How to Safely Truncate a String by Byte Length in Java (UTF-8 Solution)
How to Safely Truncate a String by Byte Length in Java (UTF-8 Solution)
In Java backend development, it’s common to enforce size limits on strings, such as:
- Database column byte limits
- API payload size constraints
- Logging or message size restrictions
A typical approach is:
value.substring(0, n);
However, this is not safe when dealing with UTF-8 encoding.
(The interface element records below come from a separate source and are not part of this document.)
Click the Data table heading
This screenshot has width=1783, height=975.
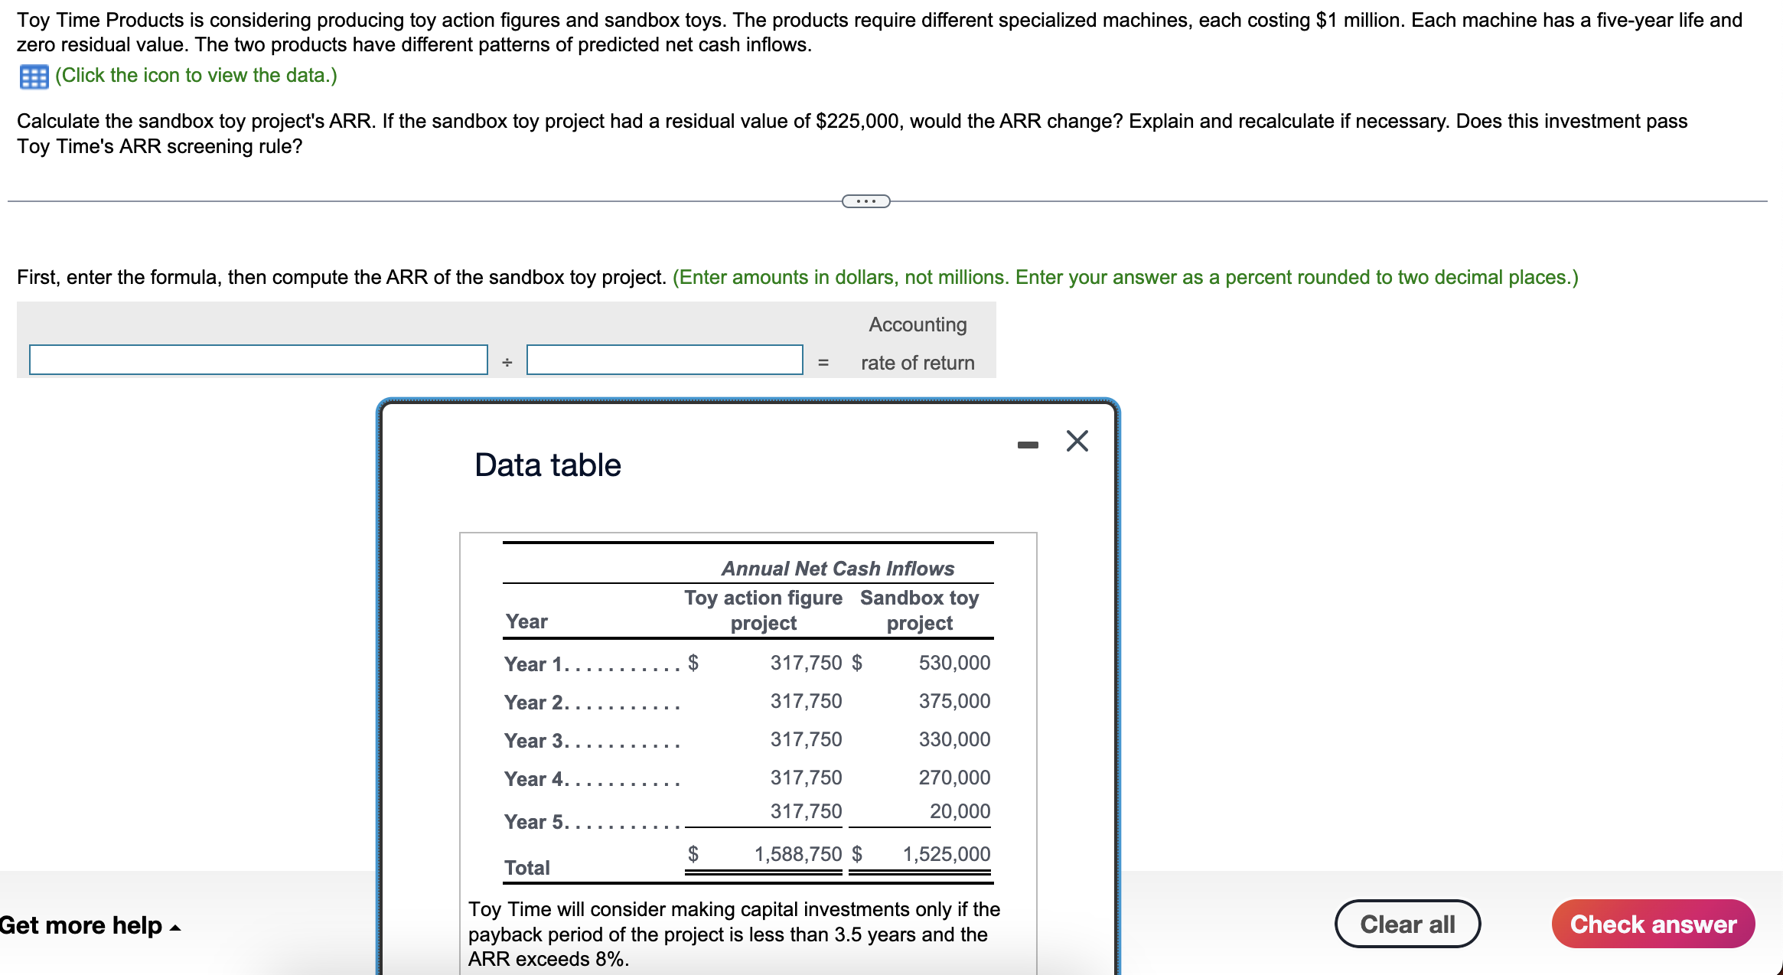coord(547,465)
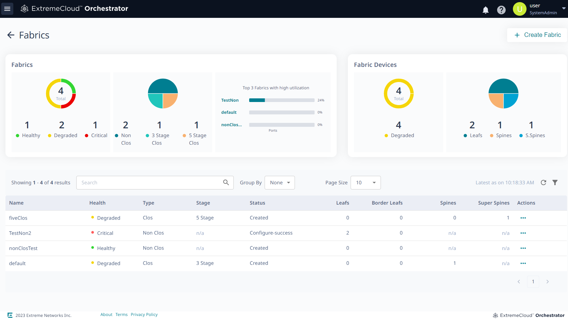Screen dimensions: 568x319
Task: Open actions menu for TestNon2 row
Action: [523, 233]
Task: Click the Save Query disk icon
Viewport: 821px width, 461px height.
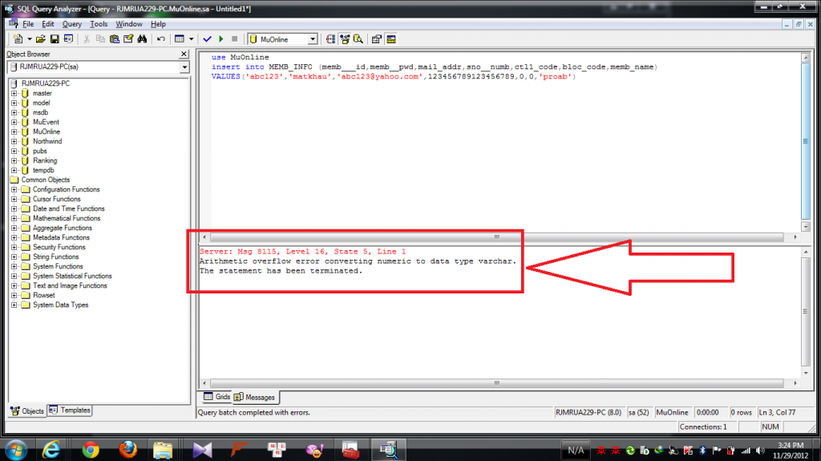Action: (x=55, y=38)
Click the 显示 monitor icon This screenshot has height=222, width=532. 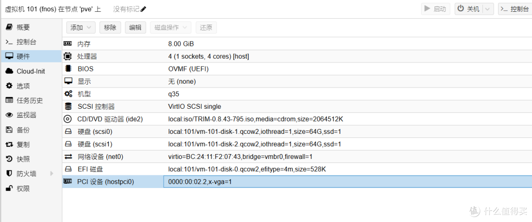tap(68, 81)
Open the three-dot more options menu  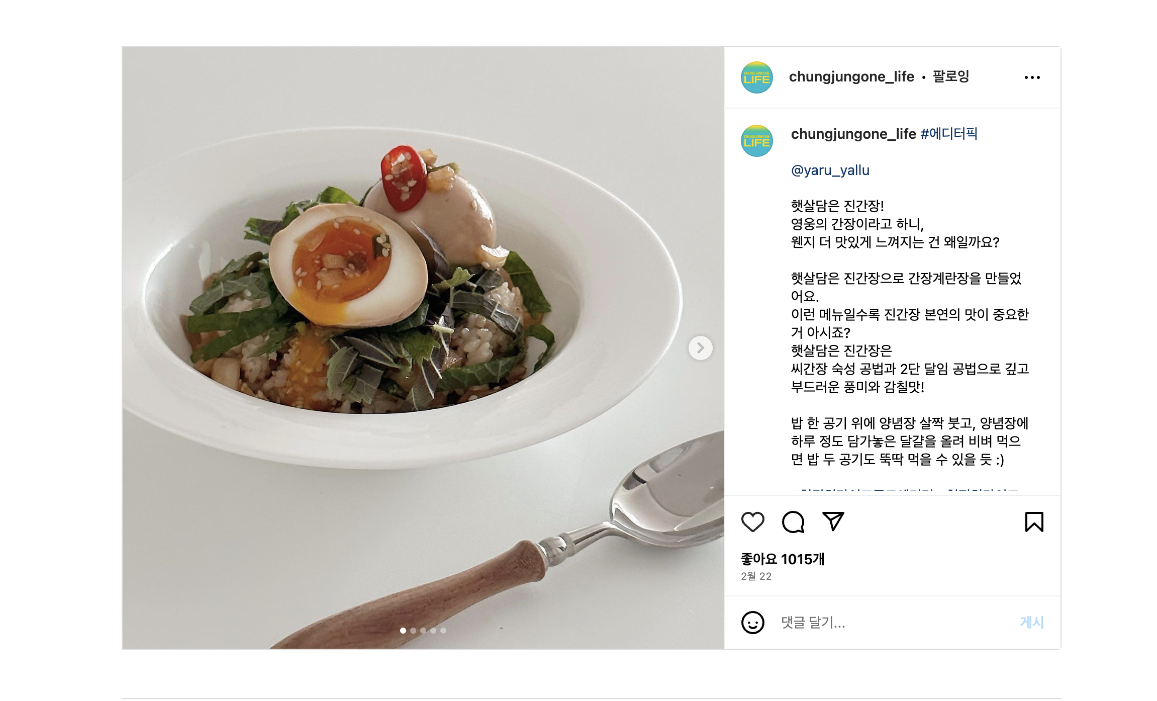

The Core Problem: Characters ≠ Bytes
In UTF-8 encoding:
- ASCII characters → 1 byte
- Chinese characters → 3 bytes
- Emoji → 4 bytes
For example:
"hello" → 5 bytes
"你好" → 6 bytes
"😊" → 4 bytes
This means:
---Truncating by character count does NOT guarantee byte size limits
Does Java Provide a Built-in Solution?
No — Java does not provide a direct method to safely truncate a string by byte length.
While Java offers low-level APIs such as:
- CharsetEncoder
- ByteBuffer
- String.getBytes()
They are not designed for simple, safe truncation and require manual handling.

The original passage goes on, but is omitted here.